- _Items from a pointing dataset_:

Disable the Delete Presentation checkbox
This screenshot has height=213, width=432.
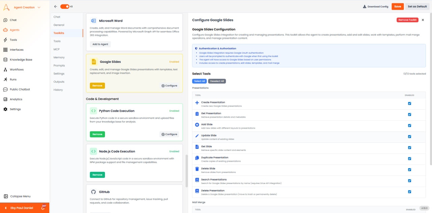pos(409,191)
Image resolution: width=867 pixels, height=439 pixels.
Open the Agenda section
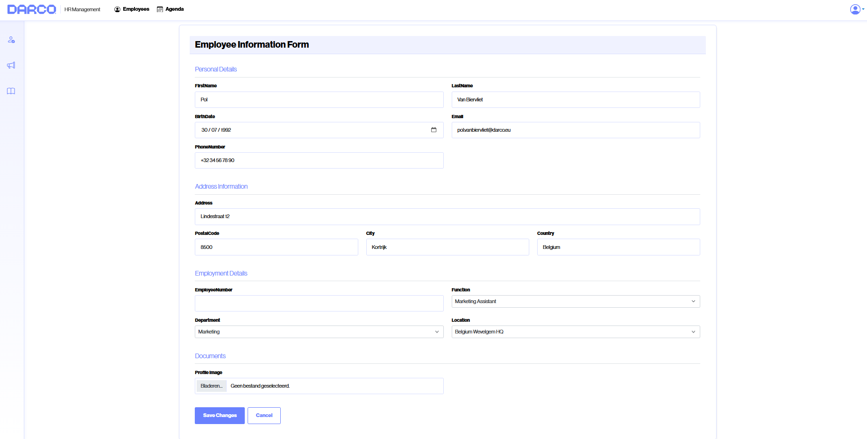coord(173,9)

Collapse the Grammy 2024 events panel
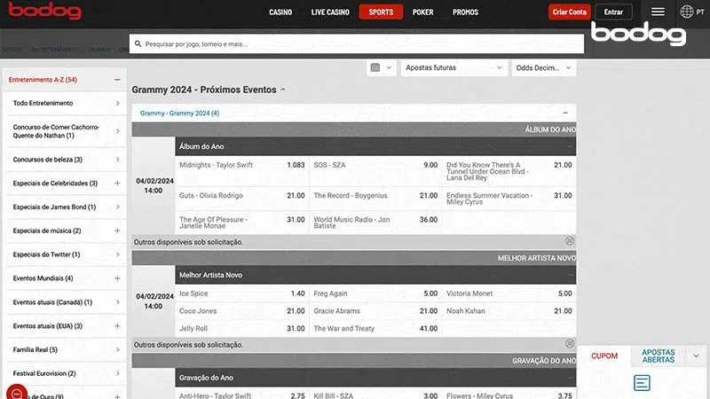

- _SHORT TASK_: Please convert the lines of the items above into a Markdown table with the columns Row and Line, numbering each row and skipping blank lines. Leave the pictures out of your answer.

- _RESULT FOR THIS EXERCISE_:
| Row | Line |
|---|---|
| 1 | Disable the Delete Presentation checkbox |
| 2 | This screenshot has height=213, width=432. |
| 3 | pos(409,191) |
| 4 | Image resolution: width=867 pixels, height=439 pixels. |
| 5 | Open the Agenda section |
| 6 | coord(173,9) |
| 7 | Collapse the Grammy 2024 events panel |